* [Task brief] Give back the material below word for word, without the pictures.

* [Records provided]
::::::
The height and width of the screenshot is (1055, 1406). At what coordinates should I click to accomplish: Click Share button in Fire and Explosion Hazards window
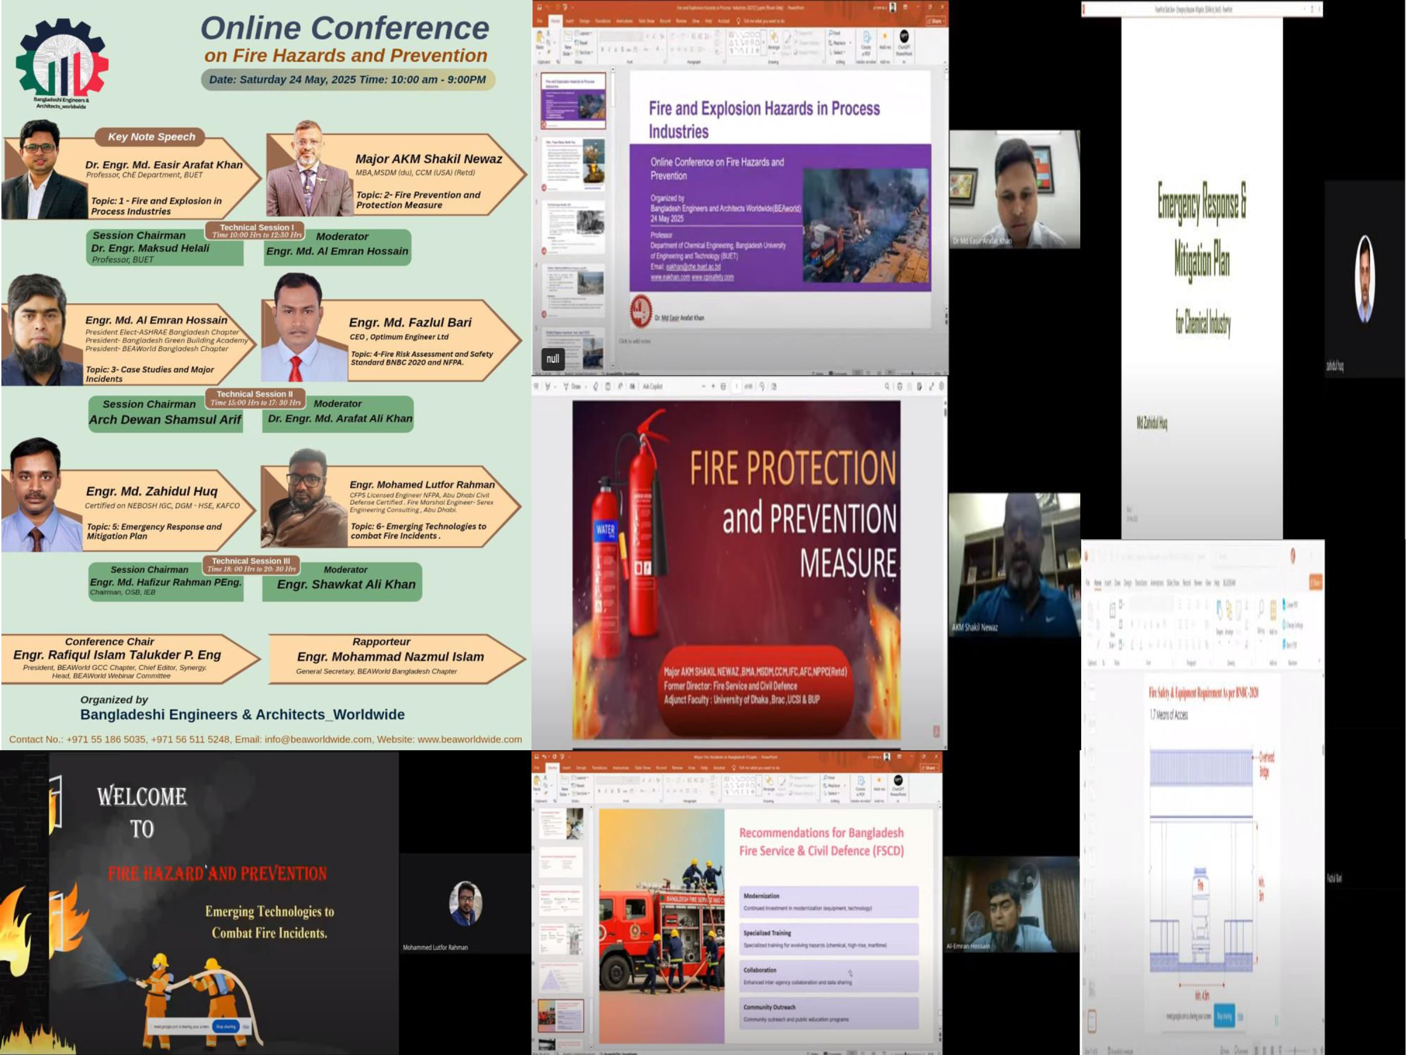point(936,21)
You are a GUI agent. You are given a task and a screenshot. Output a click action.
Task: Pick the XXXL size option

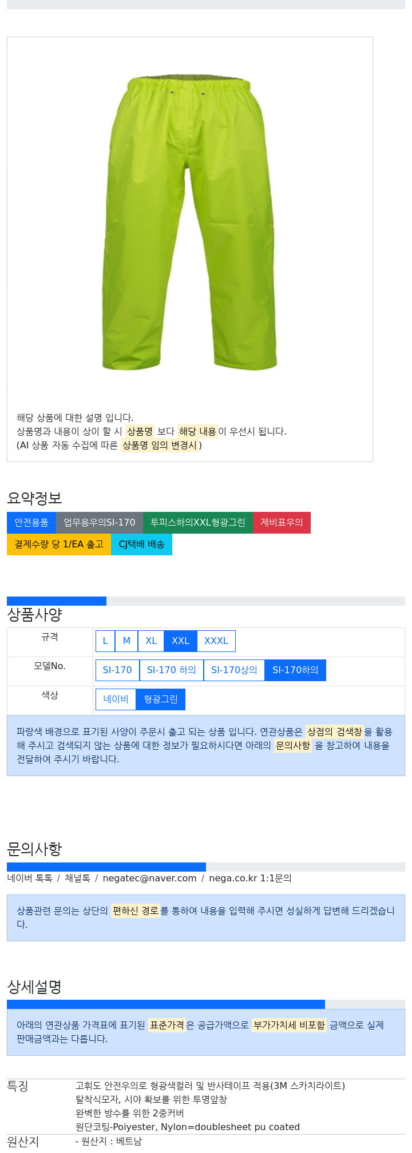[216, 641]
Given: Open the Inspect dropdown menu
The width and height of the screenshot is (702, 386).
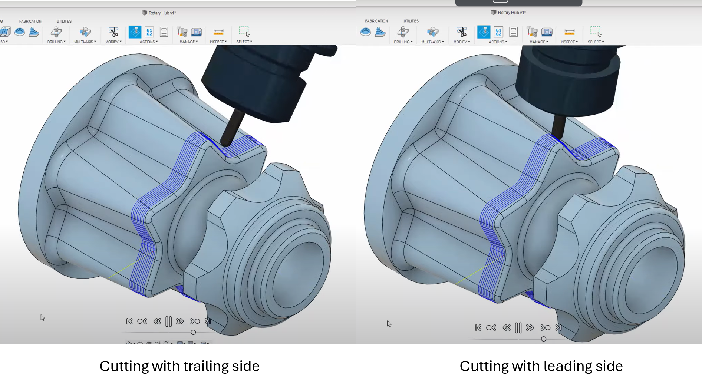Looking at the screenshot, I should pos(218,42).
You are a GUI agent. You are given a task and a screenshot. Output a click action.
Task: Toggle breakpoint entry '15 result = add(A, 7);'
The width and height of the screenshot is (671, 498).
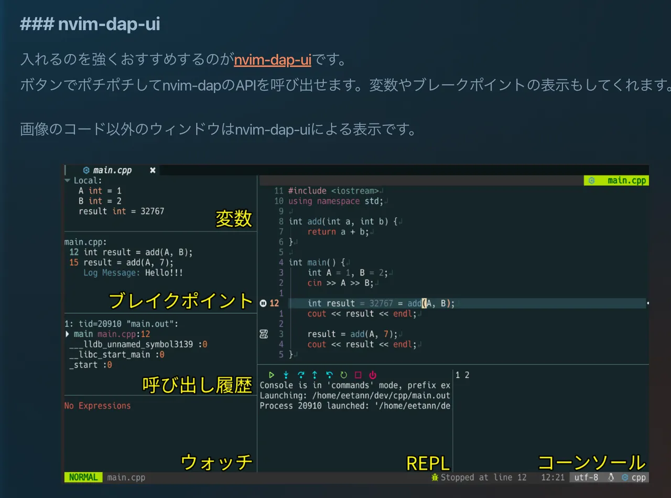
::::::
* [Solution to this problem]
The height and width of the screenshot is (1055, 1406). At what coordinates should I click to accomplish: Click Share button in Fire and Explosion Hazards window
point(936,21)
You are a GUI agent. You are given a task and a screenshot. Output a click action.
Task: Pick the XXXL size option

[216, 641]
Given: Open the Inspect dropdown menu
The width and height of the screenshot is (702, 386).
Looking at the screenshot, I should pos(218,42).
You are a GUI agent. You are given a task and a screenshot. Output a click action.
Task: Toggle breakpoint entry '15 result = add(A, 7);'
The width and height of the screenshot is (671, 498).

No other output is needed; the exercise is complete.